- **EXERCISE GOAL**
Print the line containing "Given: Click the JUN '24 marker on chart axis" and all lines after it to the end of the records below, exactly as written. No pictures.

──────── RECORDS SHOWN ────────

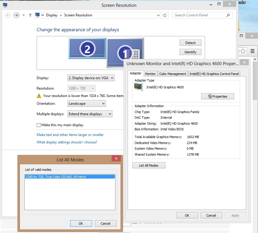
Task: Switch to the Monitor tab
Action: click(x=150, y=74)
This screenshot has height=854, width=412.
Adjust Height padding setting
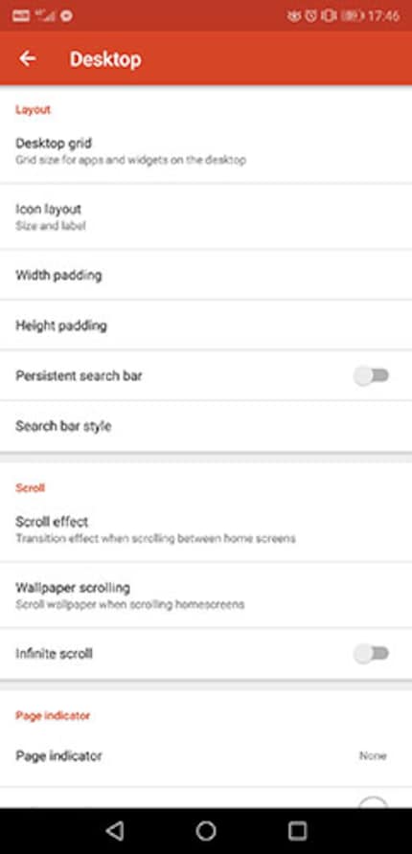[x=206, y=326]
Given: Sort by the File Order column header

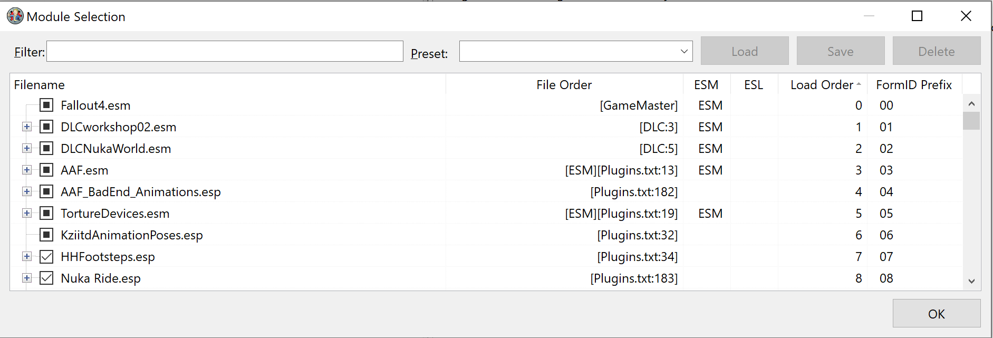Looking at the screenshot, I should (x=564, y=84).
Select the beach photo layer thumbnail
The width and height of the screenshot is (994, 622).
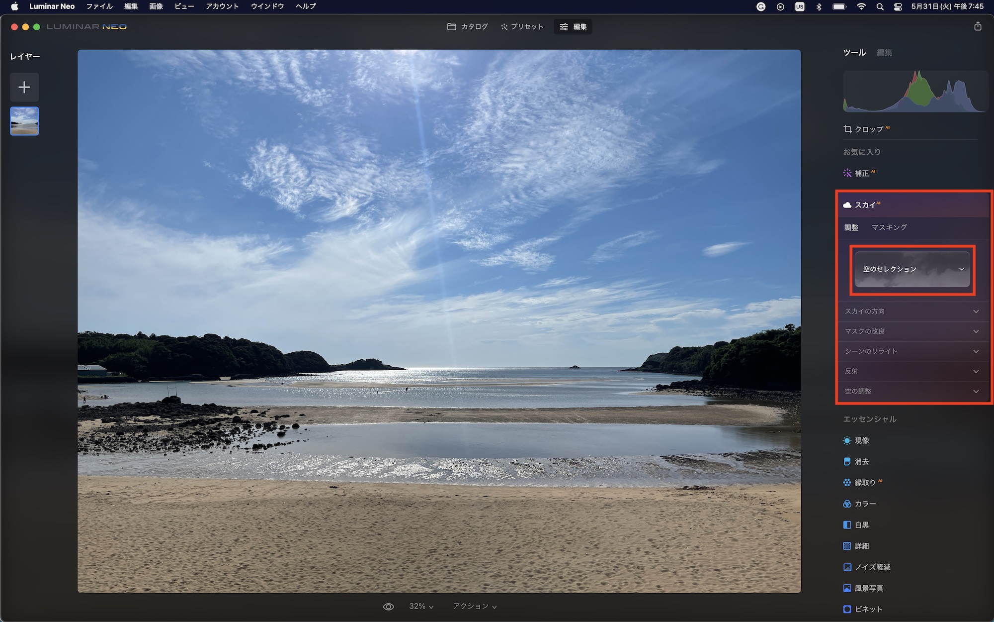coord(24,121)
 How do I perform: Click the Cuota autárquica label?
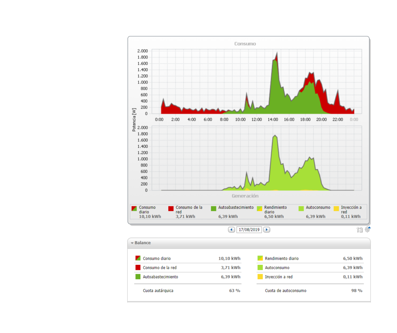click(158, 290)
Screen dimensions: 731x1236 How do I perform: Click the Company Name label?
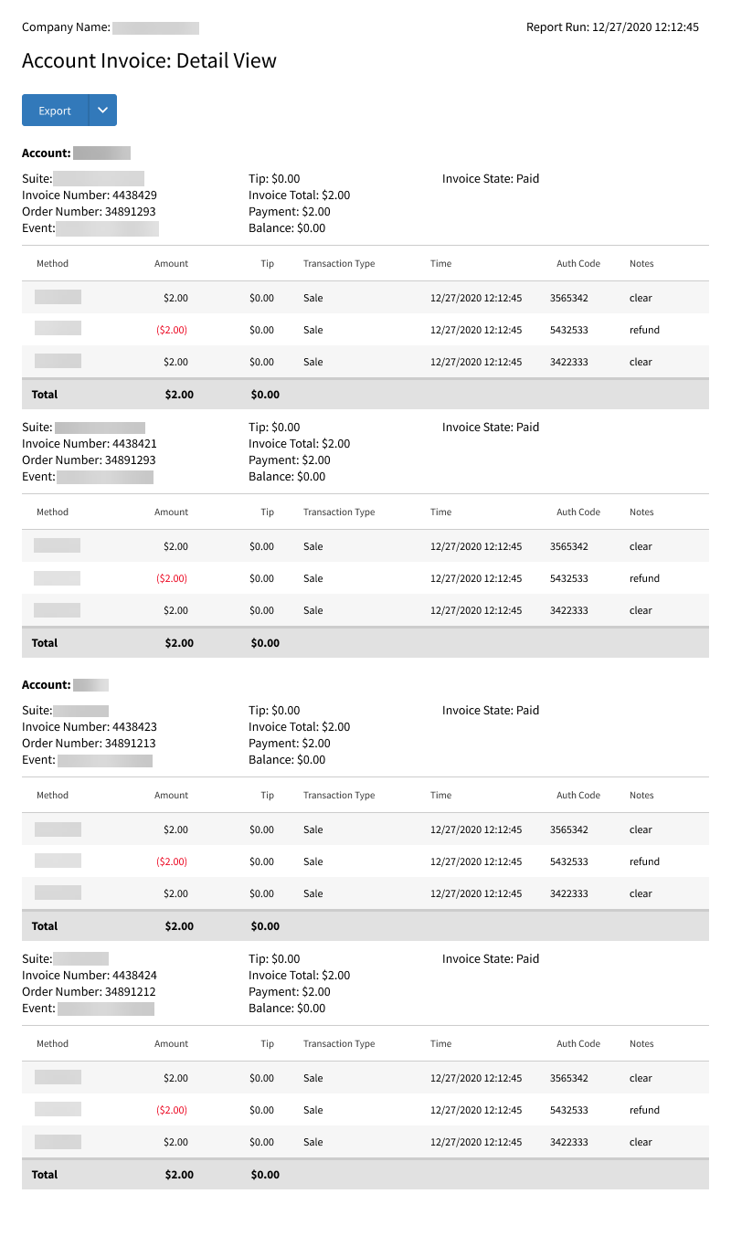tap(66, 27)
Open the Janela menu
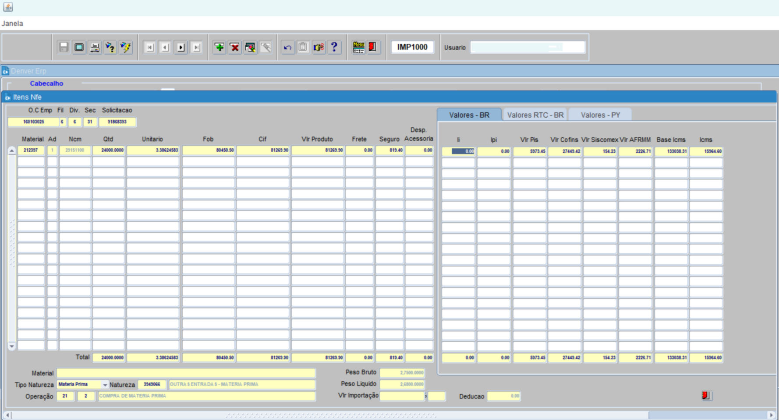This screenshot has height=420, width=779. point(12,24)
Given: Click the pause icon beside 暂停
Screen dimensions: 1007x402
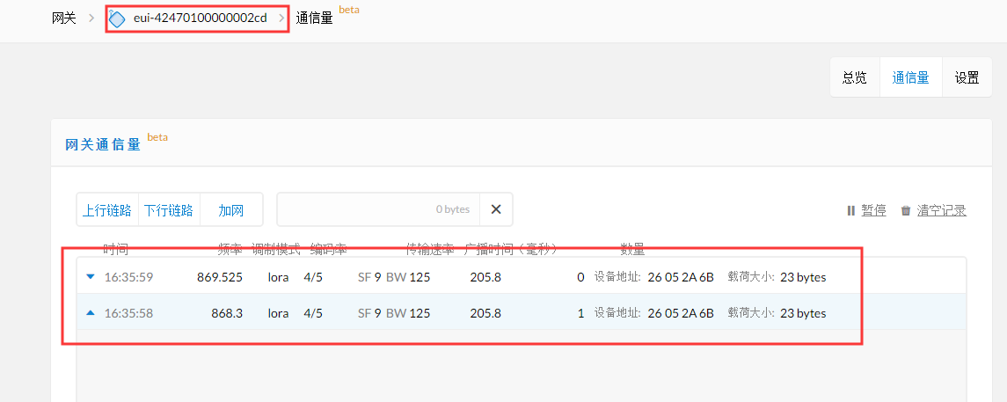Looking at the screenshot, I should click(x=850, y=210).
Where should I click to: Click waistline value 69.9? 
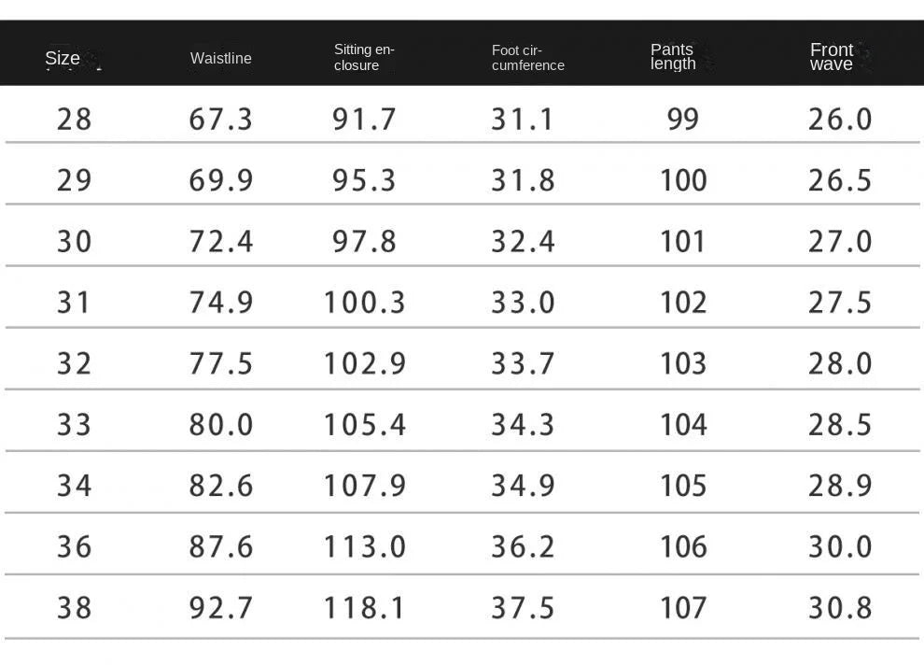[x=221, y=180]
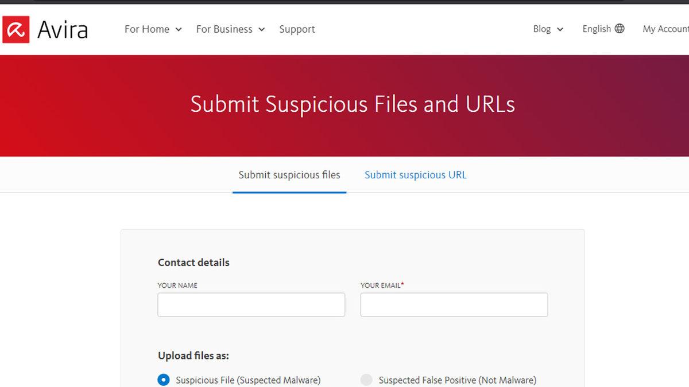
Task: Click the Submit Suspicious Files and URLs heading
Action: pyautogui.click(x=353, y=104)
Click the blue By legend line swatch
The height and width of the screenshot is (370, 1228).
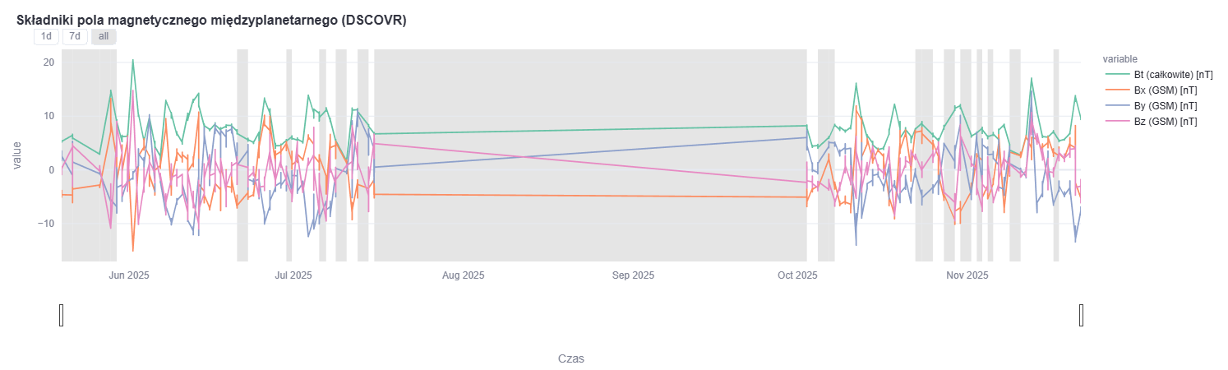click(1116, 106)
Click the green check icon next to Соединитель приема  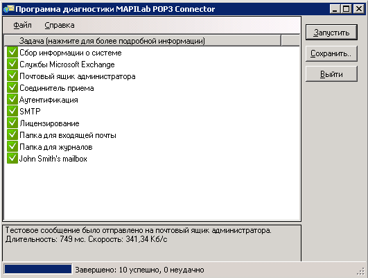pos(12,87)
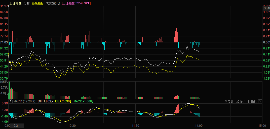
Task: Click the 10:30 time label on the axis
Action: point(72,125)
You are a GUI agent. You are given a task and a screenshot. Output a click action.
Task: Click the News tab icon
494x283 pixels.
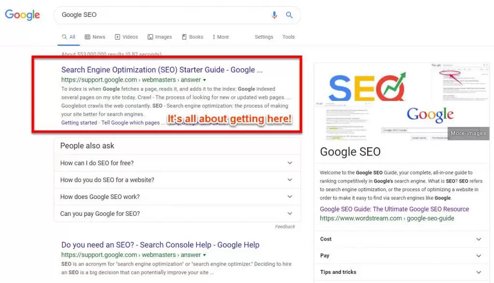[87, 37]
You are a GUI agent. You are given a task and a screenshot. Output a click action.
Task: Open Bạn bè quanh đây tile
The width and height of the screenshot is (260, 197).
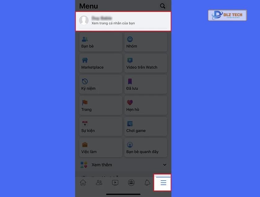[146, 148]
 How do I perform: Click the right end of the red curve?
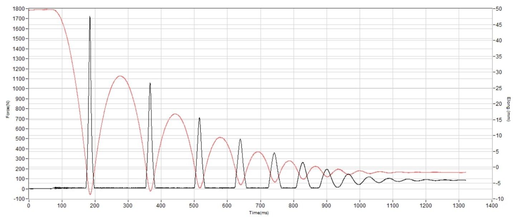tap(465, 172)
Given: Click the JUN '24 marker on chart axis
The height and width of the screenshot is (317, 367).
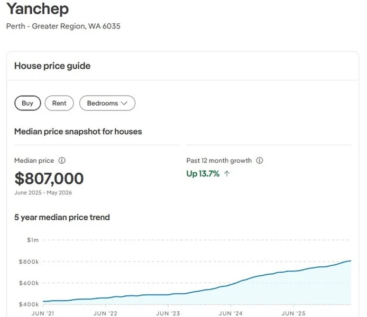Looking at the screenshot, I should point(231,313).
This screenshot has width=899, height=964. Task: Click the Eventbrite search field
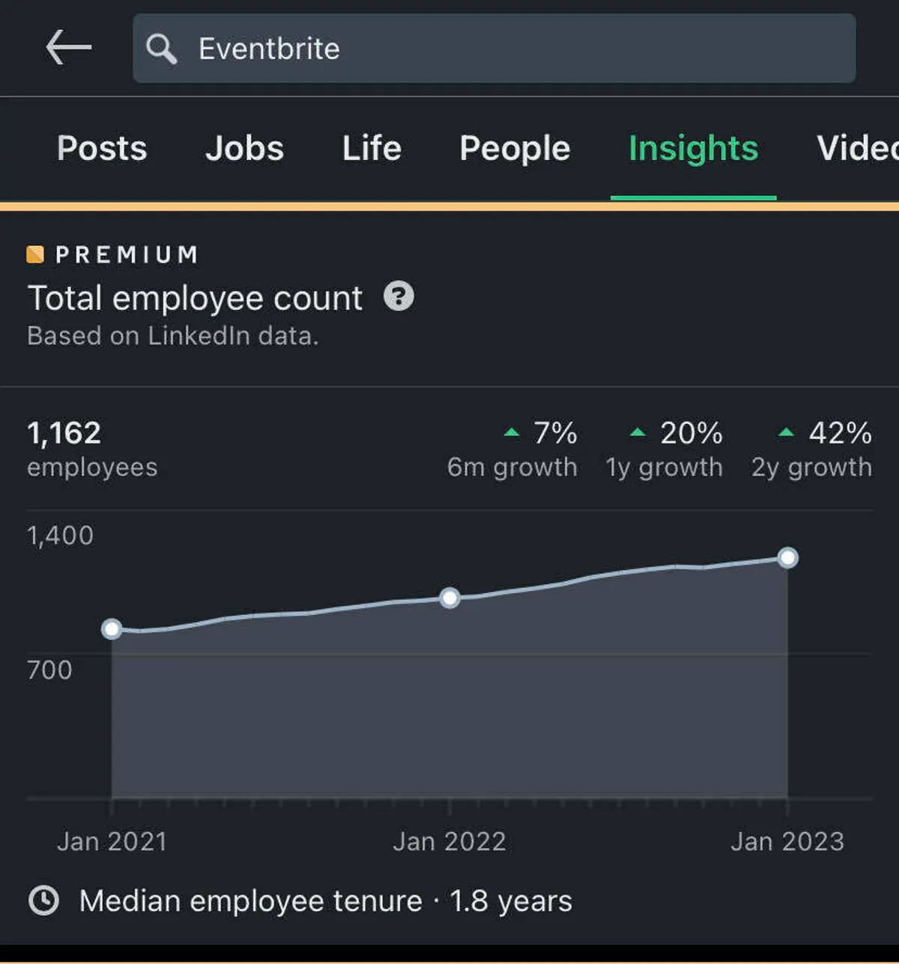point(494,49)
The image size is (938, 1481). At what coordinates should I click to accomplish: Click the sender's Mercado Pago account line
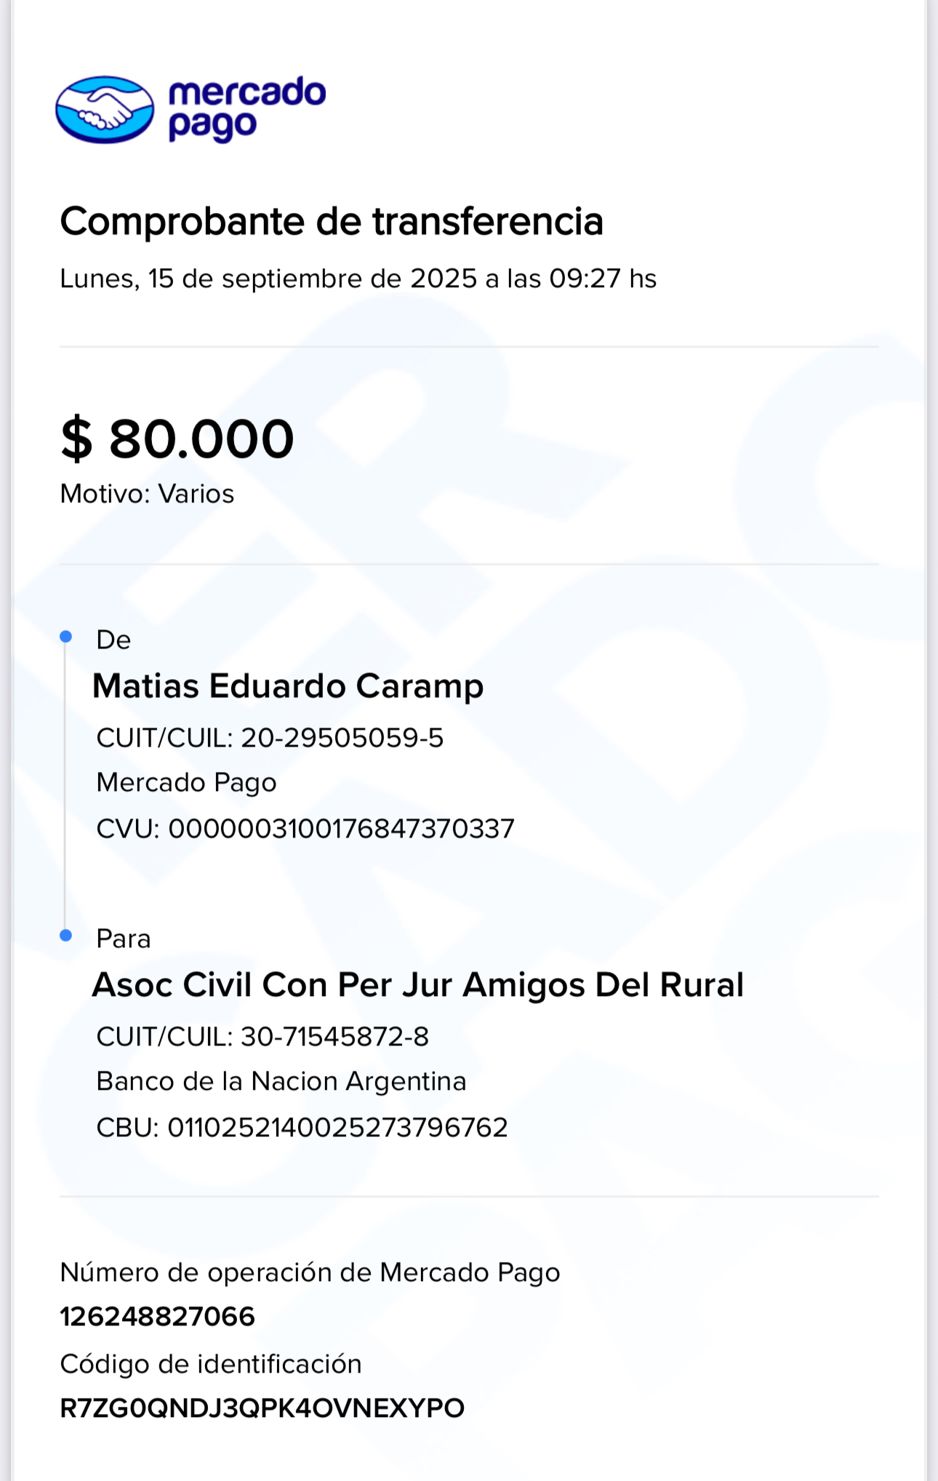click(186, 782)
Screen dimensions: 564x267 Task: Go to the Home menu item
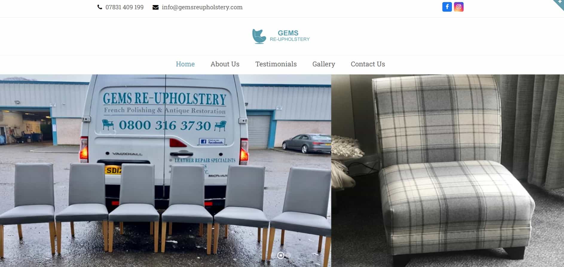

────────

- **RESPONSE**
Given: Click the JUN '24 marker on chart axis
The height and width of the screenshot is (317, 367).
Looking at the screenshot, I should point(231,313).
This screenshot has width=899, height=964. Task: Click the Eventbrite search field
point(494,49)
The image size is (938, 1481). At what coordinates should I click to accomplish: Click the sender's Mercado Pago account line
click(186, 782)
Screen dimensions: 564x267 Task: Go to the Home menu item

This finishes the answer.